For each line in the records that contains "computer", make a copy.

Stored data
◆ ◆ ◆ ◆

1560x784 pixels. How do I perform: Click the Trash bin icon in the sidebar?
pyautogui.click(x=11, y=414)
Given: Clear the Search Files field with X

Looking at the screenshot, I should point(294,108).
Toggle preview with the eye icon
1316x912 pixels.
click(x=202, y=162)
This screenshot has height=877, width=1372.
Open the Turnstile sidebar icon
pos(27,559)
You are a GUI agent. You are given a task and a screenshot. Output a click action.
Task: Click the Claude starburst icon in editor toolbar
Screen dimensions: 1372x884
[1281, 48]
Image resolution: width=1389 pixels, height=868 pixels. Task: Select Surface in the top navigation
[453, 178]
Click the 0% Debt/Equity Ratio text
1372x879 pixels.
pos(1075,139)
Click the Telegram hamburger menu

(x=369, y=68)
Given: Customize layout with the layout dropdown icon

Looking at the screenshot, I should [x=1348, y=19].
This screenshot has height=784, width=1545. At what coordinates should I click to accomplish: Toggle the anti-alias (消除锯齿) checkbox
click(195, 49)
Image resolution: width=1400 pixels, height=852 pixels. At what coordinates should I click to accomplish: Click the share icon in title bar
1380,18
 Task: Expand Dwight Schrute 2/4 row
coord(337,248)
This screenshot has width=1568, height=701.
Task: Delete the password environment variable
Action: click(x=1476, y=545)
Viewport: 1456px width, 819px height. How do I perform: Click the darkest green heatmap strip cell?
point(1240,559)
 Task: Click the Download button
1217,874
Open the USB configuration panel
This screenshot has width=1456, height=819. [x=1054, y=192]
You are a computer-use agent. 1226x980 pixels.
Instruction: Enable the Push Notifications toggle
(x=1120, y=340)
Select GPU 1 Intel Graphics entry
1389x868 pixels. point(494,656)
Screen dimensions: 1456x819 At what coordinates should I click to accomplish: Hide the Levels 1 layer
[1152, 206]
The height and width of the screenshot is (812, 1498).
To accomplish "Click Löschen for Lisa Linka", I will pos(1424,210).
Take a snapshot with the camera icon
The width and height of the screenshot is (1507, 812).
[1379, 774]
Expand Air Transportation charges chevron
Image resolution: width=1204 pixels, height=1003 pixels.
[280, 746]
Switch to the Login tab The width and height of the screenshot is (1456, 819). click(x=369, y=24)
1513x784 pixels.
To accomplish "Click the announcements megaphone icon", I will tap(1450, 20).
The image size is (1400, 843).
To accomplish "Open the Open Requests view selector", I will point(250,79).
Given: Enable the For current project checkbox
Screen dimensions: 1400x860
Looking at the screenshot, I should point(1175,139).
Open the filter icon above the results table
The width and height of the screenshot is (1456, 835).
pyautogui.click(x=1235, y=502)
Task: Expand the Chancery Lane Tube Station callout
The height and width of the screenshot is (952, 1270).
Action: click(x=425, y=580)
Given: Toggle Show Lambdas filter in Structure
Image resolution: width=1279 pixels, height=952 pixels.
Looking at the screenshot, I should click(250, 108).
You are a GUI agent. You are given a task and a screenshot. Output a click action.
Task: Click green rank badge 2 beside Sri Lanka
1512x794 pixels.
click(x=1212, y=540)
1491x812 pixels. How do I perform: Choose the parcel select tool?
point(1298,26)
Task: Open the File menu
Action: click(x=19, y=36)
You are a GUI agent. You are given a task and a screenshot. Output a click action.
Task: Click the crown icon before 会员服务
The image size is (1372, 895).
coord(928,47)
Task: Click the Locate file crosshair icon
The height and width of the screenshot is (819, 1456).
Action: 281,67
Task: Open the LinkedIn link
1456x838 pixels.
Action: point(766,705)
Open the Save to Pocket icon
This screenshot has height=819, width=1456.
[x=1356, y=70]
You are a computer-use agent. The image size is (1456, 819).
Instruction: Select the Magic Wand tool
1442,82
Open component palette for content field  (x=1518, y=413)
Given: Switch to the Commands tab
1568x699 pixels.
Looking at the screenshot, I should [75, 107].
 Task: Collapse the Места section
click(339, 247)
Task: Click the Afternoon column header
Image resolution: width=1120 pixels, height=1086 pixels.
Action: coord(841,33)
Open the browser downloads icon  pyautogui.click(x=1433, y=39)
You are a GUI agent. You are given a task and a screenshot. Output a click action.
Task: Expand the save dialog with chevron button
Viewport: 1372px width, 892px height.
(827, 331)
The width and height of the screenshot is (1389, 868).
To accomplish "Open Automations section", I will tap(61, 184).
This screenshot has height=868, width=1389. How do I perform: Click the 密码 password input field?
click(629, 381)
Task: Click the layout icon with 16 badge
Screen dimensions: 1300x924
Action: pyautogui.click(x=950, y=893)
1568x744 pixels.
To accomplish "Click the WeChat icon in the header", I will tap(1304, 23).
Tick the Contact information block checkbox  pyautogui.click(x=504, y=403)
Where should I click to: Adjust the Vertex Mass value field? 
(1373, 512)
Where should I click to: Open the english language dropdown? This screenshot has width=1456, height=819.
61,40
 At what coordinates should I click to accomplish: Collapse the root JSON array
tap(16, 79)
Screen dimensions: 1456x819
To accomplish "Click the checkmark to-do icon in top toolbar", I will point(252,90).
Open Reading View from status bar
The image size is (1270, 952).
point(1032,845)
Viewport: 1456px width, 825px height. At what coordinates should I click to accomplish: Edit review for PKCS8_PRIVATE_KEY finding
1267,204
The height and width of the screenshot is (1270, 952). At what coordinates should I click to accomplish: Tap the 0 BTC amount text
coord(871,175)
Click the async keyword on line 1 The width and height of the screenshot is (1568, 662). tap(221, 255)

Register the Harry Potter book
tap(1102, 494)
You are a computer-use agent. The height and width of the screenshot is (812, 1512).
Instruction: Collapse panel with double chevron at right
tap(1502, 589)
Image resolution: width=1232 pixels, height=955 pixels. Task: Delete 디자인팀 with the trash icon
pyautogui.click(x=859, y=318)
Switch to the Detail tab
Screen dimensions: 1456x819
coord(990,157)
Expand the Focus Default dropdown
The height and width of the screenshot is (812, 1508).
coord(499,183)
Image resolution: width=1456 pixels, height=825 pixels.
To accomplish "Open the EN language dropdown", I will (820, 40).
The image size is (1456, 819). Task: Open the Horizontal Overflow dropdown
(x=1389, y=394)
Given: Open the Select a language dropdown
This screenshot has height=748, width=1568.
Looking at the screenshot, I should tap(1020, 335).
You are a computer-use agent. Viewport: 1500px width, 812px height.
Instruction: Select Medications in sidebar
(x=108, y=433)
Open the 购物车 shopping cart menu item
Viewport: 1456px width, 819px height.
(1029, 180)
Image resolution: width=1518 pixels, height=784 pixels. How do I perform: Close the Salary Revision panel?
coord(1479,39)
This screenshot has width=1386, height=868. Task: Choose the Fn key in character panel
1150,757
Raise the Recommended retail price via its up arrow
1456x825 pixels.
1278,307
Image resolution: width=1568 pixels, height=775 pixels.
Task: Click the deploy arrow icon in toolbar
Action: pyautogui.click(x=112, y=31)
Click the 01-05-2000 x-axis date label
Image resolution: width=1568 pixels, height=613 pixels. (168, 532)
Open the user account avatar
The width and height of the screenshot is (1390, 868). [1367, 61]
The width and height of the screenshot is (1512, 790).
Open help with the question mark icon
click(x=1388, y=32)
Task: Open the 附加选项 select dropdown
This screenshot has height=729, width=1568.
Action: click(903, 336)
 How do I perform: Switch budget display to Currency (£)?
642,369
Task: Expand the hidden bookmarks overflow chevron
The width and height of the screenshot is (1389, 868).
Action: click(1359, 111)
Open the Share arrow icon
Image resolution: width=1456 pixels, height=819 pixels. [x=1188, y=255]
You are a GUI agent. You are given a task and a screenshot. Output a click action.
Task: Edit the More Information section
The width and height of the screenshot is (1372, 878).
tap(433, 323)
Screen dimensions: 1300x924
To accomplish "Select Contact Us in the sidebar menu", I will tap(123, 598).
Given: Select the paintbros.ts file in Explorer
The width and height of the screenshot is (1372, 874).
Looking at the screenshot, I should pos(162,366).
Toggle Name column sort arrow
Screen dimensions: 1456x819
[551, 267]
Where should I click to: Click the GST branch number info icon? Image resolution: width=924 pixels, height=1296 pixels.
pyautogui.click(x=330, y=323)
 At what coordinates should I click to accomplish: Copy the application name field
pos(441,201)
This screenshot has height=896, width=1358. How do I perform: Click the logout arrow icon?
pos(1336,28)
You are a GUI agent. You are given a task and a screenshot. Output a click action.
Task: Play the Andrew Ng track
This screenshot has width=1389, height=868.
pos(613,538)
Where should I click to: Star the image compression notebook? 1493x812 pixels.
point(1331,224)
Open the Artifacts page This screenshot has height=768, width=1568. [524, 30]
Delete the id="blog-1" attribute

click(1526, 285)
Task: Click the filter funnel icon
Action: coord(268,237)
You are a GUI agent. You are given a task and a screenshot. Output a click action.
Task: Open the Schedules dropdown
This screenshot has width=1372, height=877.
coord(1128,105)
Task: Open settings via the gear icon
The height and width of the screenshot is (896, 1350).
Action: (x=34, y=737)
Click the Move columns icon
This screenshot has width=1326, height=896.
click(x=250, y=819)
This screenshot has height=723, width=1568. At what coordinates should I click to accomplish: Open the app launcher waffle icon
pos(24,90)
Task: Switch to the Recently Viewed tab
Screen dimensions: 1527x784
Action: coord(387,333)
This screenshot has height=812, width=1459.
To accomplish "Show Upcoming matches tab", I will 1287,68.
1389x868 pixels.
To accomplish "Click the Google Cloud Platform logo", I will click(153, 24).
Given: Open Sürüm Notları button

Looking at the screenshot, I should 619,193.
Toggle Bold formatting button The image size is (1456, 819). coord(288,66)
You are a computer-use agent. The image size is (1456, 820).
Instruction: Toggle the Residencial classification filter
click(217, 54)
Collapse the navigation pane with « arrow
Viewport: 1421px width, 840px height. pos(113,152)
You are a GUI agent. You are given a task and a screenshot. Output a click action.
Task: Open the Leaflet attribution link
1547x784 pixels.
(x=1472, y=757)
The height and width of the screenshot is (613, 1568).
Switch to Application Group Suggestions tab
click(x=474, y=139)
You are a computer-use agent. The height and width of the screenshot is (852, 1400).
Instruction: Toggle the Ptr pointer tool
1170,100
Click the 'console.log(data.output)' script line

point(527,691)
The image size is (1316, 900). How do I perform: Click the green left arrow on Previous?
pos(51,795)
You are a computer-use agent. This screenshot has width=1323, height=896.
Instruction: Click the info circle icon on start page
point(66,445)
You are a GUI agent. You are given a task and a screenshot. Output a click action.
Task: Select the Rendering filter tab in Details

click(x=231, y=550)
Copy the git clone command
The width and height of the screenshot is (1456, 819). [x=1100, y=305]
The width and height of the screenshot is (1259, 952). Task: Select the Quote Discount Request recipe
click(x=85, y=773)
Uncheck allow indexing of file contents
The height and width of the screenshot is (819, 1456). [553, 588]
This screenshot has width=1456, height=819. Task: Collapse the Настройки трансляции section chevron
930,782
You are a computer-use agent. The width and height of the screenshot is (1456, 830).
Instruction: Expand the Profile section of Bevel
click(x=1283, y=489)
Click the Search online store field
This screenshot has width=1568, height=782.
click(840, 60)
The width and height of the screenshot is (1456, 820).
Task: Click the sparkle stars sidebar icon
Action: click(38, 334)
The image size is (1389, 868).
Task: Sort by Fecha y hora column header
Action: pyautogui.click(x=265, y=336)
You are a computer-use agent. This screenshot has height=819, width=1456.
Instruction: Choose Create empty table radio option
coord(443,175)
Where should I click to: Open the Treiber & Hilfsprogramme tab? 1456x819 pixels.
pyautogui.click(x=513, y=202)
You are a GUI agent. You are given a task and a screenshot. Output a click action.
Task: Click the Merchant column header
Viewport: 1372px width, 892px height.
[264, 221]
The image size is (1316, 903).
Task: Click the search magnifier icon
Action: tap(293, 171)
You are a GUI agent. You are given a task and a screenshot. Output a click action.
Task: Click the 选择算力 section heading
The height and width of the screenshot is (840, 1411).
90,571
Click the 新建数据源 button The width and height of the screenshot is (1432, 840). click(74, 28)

◆ ◆ ◆ ◆

▸ TASK RESULT:
You are a computer-use agent. 1226x980 pixels.
You are a computer-use agent. The image size is (1456, 819).
You are a computer-use agent. The height and width of the screenshot is (812, 1512).
You are a computer-use agent. Viewport: 1500px width, 812px height.
You are a computer-use agent. The image size is (1456, 820).
You are a computer-use agent. The height and width of the screenshot is (852, 1400).
You are a computer-use agent. This screenshot has width=1323, height=896.
You are a computer-use agent. The width and height of the screenshot is (1456, 830).
You are a computer-use agent. This screenshot has height=819, width=1456.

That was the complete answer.